Improving cyber security in your business
Updated 11th February 2019
How can cyber security be improved in your business?
Cyber-attacks have risen by more than 50% in the last three years, as cyber criminals become increasingly sophisticated, and businesses fail to keep pace.
Regular high-profile attacks, along with the introduction of the GDPR, mean that awareness of cyber and data threats is definitely on the up. However, while it’s big brands that hit the headlines, it’s often small and medium-sized businesses that slip through the net, due to a lack of knowledge and resources to protect themselves adequately.
The latest government survey found that only a quarter (26%) of micro and small businesses have a formal cyber security policy, while just 19% have done cyber security training with staff. Most businesses know they should be doing more, however, when you’re short on time and budget, it can understandably be difficult to know where to focus your efforts.
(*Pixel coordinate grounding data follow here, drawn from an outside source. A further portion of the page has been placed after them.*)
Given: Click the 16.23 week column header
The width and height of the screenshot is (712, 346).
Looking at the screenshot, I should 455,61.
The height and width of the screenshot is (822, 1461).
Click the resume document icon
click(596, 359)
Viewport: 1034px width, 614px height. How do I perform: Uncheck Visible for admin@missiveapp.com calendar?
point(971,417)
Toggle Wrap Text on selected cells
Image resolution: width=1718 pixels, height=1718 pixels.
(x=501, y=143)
Here are eight simple ways that you can improve cyber security in your business:
1. Do a risk analysis: You can’t identify the cyber precautions you need to take until you know what’s at stake. Undertaking a risk analysis enables you to identify the data you hold that is most vulnerable, and valuable, as well as what the biggest cyber threats are. For more on how to do this, consult our blog on creating a cyber risk management framework.
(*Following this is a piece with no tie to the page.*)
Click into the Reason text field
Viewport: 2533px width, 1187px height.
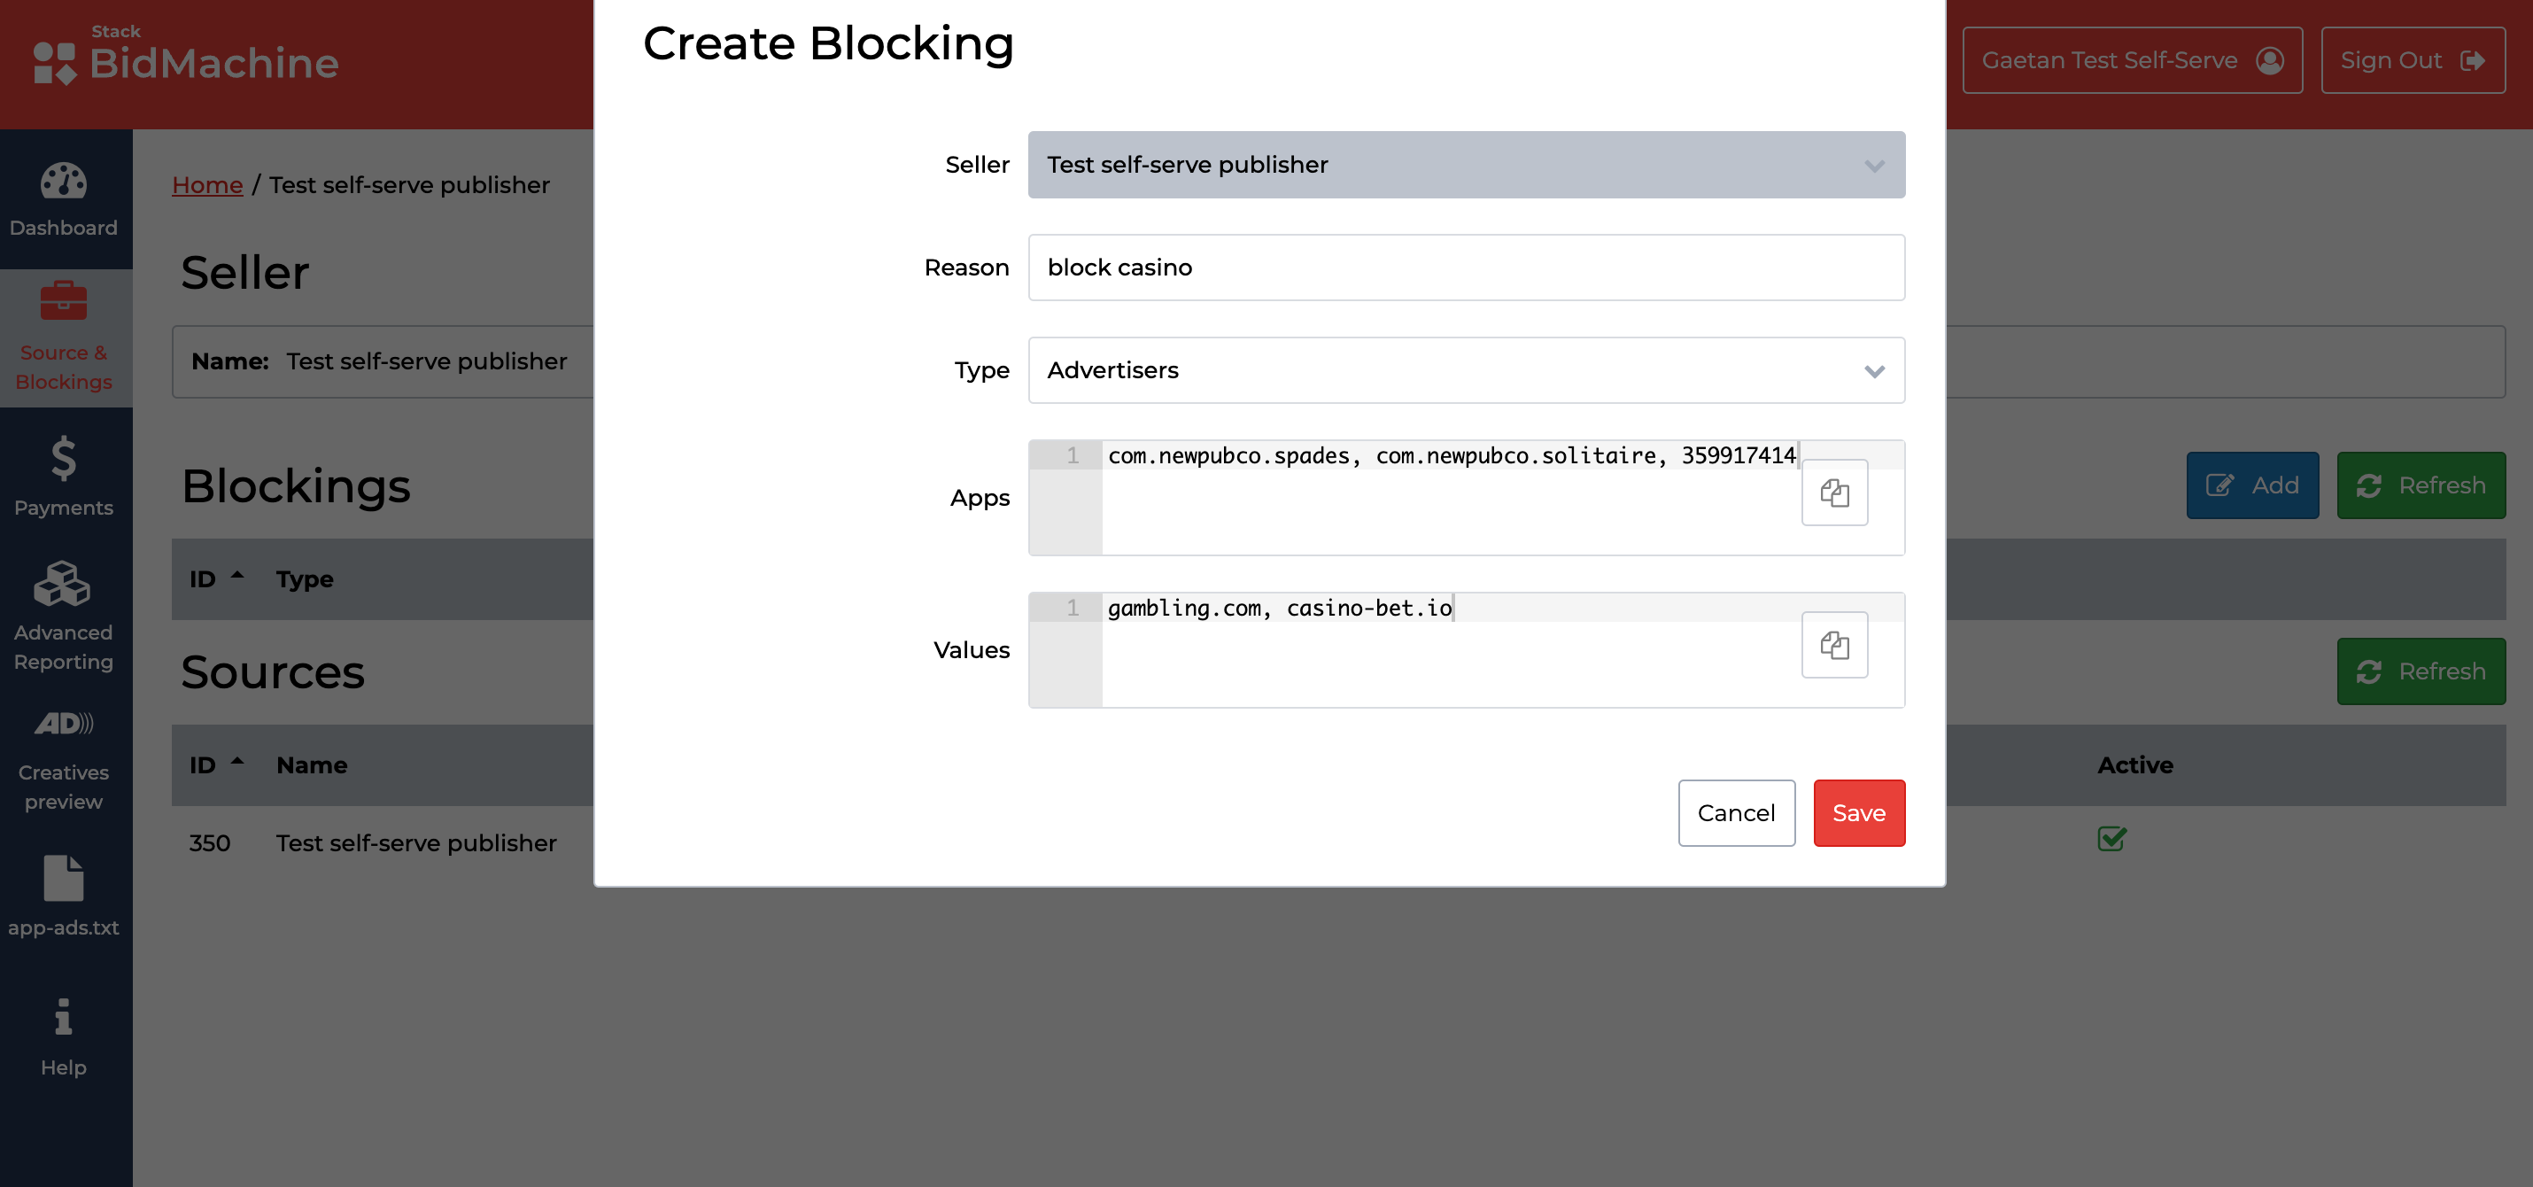[x=1465, y=267]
2. Get the basics in place: At the very least, you should have a properly configured firewall, along with anti-malware and anti-virus software, installed on all your computers and devices. Our rundown of the must-have cyber security tools can help with other tech investments you should consider.
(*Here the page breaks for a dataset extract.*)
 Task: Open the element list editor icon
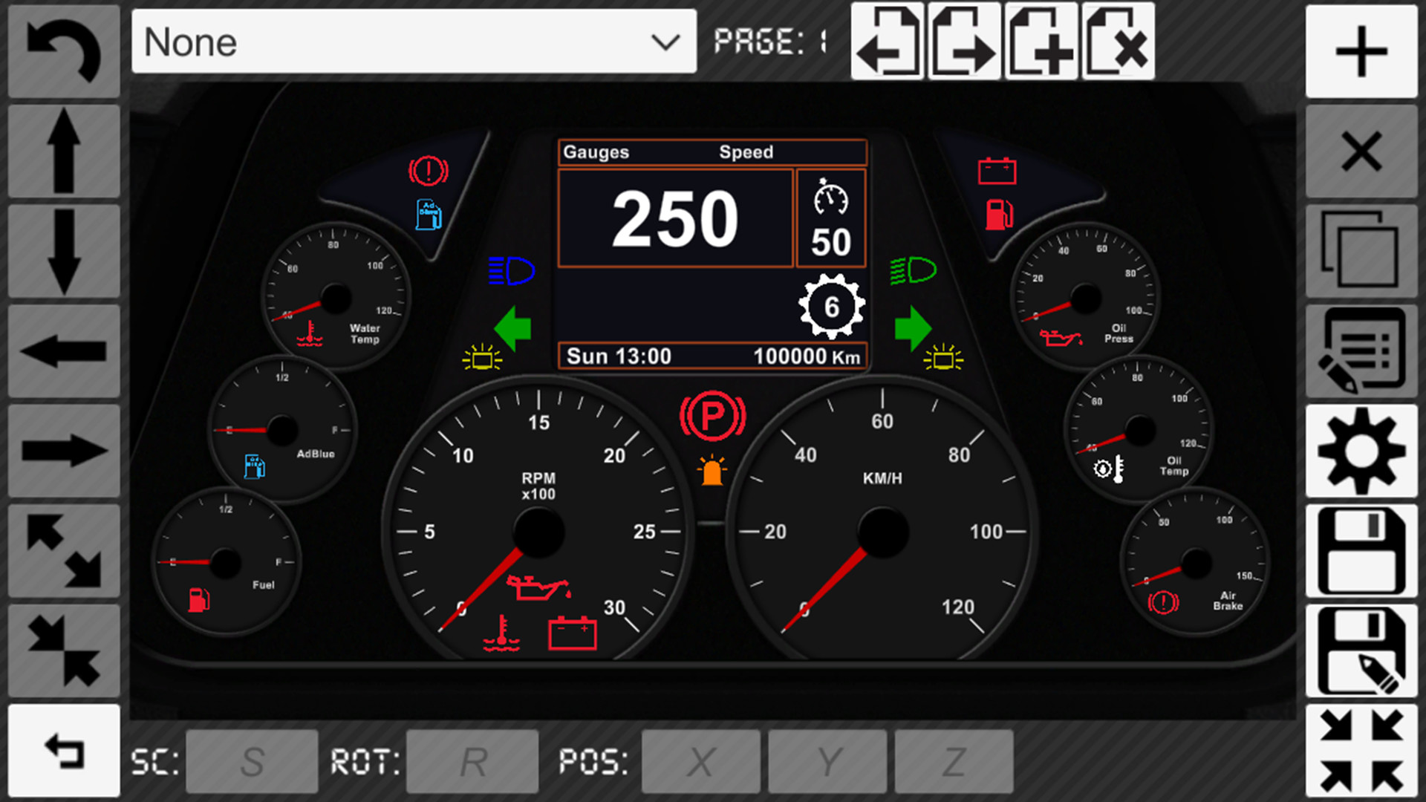point(1361,349)
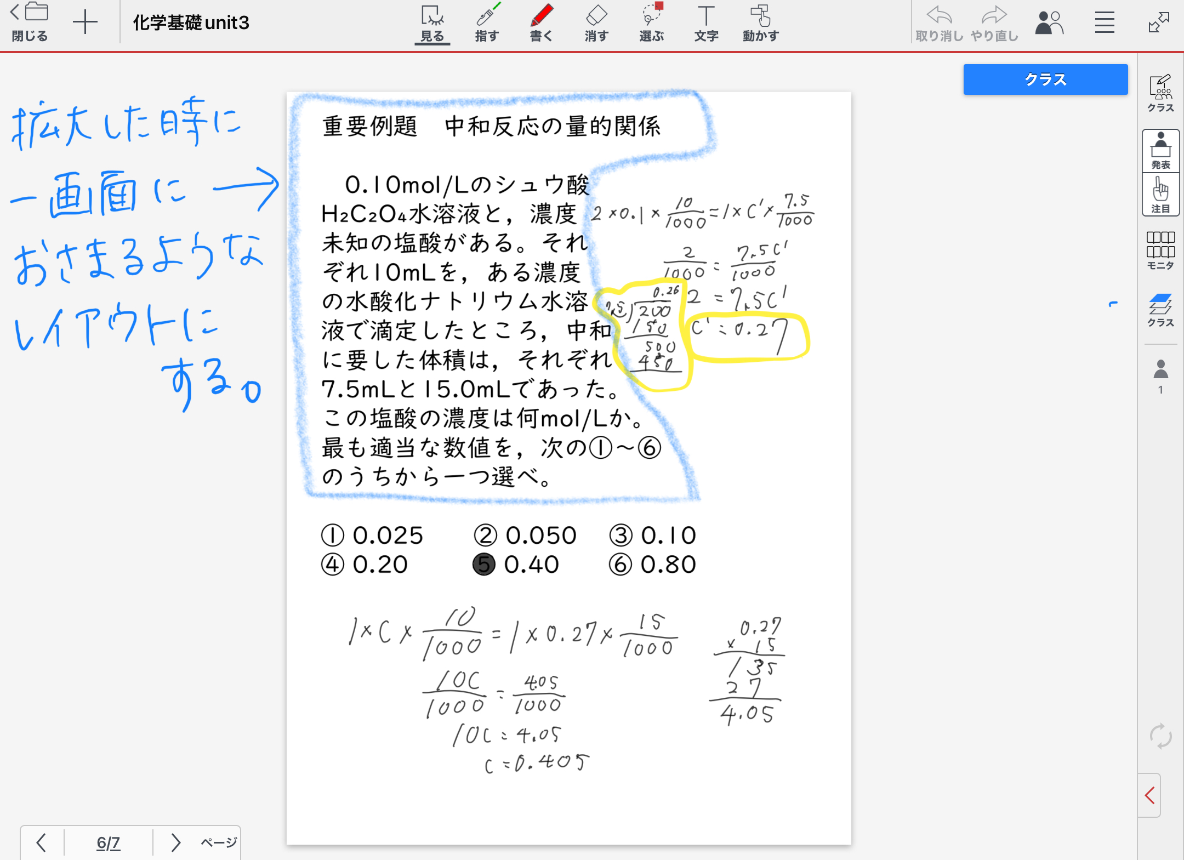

3. Update your systems regularly: Failure to update your systems and software can leave gaping holes in your defences. Remember the WannaCry ransomware attack that hit more than 200,000 computers in 2017? Well, it could have been avoided if all those using the compromised Windows software had downloaded a patch released by Microsoft a few months before. So, never ignore available updates – they’re there for a reason.
4. Use a password manager: We know, we know, not that old chestnut. But it seems that many of us never learn. Recent research found that even though 91% of people know that using the same password for multiple accounts is a security risk, 59% still use the same passwords across multiple accounts. Go figure! Of course, remembering passwords is a pain, but if you have a password manager, it will do the hard work for you. So, make them mandatory in your business.
5. Keep an eye on your supply chain: Suppliers often have privileged access to your systems and data and, if they don’t have the same security standards that you do, that can leave you vulnerable. A study from CrowdStrike found that two-thirds of organisations experienced a supply-chain attack in the past 12 months, so always set contractual security requirements for your suppliers and carry out regular checks if need be. More on this here.
6. Protect all mobile devices: Lost or stolen mobile devices can give cyber criminals an easy entry point to your systems, so any sensitive information on these needs to be protected at all times. Ensure all phones, laptops and tablets are password-protected with strong and complex passwords, fingerprint, or facial recognition technology. They should also be encrypted (this is easy to do from the security settings) and have mobile security software installed.
7. Communication and training: Human error is the single biggest reason that cyber security breaches happen, so getting your people on board is vital. Start with a cyber security policy, outlining key processes and procedures, relating to handling sensitive information, password security, the use of personal devices and response plans. You should also carry out training around cyber issues at least every 12 months.
8. Response plan: You can do everything in your power to avoid being hit, but sometimes those hackers are too clever. That’s when you need a response plan to manage the fallout, and minimise any reputational and financial damage. This should cover your legal response, how you’ll handle any media enquiries, finding out what happened and informing customers. If you buy cyber insurance through Digital Risks, this is all included – just so you know!
If you’ve already got all these covered then congratulations - your business is in pretty good cyber shape. However, if you feel like there are a few (or even numerous) areas where you could do better, then it’s time to get those gaps plugged… before the cyber criminals take advantage.